User-User method (k = 50):
- error1 = 0.8089887640449438
- error2 = 0.6629213483146067

Item-Item method (k = 50):
- error1 = 0.5952380952380952
- error2 = 0.44047619047619047

Latent Factorization method (gamma = 0.005, lambda = 0.02):
- error1 = 0.47
- error2 = 0.39

### Conclusion

We can see that the **User-User** method has some difficulties to predict the exact ratings, but is able to maintain an average distance between the actual rating and the predicted one smaller than 1. 

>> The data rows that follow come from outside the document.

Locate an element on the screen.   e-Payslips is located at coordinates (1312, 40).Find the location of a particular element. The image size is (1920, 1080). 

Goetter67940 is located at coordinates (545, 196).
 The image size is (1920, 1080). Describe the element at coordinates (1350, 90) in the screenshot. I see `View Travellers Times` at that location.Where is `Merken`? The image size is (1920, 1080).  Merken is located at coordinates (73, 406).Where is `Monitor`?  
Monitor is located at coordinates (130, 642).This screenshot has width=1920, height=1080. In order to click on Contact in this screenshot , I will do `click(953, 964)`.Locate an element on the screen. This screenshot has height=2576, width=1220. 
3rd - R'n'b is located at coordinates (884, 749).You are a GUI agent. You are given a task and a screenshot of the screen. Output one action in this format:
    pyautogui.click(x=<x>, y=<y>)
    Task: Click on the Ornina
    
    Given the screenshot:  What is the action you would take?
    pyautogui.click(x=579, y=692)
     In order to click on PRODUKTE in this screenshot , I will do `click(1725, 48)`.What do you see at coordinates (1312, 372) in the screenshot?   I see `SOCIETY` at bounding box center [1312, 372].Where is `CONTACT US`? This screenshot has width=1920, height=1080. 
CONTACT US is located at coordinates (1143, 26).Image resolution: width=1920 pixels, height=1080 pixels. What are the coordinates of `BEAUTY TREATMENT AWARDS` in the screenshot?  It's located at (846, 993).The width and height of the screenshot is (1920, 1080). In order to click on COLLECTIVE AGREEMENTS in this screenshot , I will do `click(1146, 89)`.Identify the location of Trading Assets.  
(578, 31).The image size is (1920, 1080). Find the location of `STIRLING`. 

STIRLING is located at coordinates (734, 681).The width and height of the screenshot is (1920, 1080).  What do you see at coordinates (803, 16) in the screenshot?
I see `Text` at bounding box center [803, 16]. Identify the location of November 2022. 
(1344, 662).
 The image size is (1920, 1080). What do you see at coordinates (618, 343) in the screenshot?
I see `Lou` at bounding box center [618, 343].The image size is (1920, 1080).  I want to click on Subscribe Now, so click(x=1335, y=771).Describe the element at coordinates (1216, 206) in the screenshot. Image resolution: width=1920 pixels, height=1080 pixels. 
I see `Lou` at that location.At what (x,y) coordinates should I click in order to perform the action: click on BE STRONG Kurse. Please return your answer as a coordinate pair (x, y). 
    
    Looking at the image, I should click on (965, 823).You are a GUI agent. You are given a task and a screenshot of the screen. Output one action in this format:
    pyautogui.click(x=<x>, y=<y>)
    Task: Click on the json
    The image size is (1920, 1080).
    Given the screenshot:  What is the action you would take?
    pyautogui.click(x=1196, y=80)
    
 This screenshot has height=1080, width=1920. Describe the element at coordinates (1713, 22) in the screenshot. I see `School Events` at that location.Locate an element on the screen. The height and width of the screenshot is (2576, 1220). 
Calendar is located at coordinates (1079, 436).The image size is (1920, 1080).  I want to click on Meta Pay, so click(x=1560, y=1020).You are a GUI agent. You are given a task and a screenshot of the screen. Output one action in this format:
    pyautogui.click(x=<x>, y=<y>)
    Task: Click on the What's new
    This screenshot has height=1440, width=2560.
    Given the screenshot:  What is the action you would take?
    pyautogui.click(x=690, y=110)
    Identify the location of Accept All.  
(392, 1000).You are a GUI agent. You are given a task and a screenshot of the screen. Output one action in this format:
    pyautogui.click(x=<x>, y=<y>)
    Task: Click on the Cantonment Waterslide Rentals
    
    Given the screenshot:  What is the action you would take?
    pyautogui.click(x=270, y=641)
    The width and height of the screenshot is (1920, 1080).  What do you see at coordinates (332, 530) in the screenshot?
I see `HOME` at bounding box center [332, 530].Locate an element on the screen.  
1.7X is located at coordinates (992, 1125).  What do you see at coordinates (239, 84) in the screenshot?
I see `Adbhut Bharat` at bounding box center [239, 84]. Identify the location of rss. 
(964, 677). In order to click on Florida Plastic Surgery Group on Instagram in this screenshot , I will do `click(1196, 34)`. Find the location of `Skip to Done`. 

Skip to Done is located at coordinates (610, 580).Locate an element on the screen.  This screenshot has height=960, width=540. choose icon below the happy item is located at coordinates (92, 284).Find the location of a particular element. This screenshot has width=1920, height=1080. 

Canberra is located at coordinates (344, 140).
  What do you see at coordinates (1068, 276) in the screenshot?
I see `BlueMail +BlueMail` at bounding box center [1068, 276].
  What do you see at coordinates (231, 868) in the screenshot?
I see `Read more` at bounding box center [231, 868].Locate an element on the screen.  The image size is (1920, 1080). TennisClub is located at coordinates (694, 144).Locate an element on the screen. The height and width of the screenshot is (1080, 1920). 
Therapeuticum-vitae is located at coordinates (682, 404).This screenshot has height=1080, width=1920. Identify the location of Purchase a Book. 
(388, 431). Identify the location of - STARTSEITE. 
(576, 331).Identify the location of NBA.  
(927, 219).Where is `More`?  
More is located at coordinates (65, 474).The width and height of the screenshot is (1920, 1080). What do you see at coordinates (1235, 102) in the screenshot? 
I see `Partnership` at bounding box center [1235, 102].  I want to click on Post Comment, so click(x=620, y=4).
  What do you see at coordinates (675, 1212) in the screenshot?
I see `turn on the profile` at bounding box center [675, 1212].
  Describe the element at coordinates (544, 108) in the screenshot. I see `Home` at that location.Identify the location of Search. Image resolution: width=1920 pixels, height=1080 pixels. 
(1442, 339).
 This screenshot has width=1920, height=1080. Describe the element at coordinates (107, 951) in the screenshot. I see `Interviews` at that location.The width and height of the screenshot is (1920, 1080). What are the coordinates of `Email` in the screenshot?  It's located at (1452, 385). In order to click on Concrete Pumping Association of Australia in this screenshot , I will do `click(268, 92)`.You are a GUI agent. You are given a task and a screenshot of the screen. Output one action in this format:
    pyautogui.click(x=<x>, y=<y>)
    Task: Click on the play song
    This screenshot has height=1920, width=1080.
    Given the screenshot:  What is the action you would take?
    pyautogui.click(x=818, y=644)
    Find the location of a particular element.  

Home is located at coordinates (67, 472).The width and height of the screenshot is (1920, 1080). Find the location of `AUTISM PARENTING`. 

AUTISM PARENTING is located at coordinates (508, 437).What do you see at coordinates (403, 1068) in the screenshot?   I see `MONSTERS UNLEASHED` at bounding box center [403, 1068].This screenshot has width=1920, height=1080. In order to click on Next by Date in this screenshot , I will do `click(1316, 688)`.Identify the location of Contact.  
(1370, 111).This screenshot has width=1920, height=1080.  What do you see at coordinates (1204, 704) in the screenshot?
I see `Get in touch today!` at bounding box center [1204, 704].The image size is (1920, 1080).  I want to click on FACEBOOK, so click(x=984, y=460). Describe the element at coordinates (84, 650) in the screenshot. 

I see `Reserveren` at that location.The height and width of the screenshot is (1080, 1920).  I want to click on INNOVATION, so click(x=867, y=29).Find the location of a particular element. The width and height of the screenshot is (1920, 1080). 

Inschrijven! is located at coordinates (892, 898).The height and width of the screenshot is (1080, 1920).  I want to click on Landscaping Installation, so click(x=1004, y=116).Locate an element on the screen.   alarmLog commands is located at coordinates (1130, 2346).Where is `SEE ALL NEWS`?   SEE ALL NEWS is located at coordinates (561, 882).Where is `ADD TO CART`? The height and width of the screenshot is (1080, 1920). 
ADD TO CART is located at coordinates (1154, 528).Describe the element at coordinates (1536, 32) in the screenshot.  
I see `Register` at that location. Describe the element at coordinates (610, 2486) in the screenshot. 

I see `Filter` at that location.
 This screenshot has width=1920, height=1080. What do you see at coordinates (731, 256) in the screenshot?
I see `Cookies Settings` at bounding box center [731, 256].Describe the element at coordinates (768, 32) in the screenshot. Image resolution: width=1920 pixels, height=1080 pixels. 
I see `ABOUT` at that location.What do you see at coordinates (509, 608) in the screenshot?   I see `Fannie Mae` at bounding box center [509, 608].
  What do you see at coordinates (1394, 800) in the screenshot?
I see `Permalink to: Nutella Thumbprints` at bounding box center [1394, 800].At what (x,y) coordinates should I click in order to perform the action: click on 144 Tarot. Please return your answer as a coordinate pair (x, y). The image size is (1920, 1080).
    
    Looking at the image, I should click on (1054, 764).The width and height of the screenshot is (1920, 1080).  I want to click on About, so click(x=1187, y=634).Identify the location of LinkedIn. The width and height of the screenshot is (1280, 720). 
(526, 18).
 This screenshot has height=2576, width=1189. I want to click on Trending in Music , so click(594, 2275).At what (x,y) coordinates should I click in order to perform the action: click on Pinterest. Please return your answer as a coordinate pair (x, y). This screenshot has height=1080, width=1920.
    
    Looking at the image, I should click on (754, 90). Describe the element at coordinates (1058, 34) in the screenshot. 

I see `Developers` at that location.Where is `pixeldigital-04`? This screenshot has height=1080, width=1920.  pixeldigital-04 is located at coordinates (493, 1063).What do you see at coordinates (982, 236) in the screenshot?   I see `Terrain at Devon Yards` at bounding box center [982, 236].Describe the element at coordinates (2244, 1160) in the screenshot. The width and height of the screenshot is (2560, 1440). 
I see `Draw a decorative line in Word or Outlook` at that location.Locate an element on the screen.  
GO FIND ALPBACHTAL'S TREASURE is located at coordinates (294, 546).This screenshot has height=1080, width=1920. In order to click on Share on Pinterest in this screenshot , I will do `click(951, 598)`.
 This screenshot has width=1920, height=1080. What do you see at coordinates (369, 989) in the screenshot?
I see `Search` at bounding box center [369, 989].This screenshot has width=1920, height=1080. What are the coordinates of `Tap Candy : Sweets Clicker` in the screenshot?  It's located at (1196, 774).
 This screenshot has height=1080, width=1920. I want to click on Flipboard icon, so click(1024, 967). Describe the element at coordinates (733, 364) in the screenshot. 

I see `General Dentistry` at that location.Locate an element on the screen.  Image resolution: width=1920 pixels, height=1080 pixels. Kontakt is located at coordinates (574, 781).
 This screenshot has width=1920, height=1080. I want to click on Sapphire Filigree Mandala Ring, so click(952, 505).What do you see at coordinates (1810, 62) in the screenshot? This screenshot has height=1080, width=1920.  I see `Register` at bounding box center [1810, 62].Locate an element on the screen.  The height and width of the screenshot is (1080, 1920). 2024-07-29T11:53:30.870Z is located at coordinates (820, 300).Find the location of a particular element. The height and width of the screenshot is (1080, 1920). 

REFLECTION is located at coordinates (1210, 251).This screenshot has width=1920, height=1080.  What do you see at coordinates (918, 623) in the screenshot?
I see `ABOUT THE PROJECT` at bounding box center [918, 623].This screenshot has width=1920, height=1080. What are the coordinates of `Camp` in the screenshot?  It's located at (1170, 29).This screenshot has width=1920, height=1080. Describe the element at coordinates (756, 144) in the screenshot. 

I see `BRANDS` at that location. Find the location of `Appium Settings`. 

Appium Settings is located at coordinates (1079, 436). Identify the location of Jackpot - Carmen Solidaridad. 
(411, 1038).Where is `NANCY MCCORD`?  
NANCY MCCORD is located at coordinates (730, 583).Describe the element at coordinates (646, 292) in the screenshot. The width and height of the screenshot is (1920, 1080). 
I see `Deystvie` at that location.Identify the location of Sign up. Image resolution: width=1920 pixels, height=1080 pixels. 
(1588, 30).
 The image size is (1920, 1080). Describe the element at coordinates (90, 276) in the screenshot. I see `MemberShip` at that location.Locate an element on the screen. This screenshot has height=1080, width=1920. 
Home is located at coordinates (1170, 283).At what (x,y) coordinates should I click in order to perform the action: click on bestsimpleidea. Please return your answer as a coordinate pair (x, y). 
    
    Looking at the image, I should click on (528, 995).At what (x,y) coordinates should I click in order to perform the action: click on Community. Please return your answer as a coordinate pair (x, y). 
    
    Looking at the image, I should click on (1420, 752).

The **Item-Item** method performs better than the User-User method, giving a smaller error for both error1 and error2. It is able to predict correctly the exact rating more the half of the time. 

Finally, the **Latent Matrix Factorization** method gives the best performance of all. Its results for error1 and error2 are both under 0.5.

**Problem** : All these algorithms share the drawback that there is no efficient method to update the embeddings after adding a new item or a new user. This problem is called the **cold-start problem**.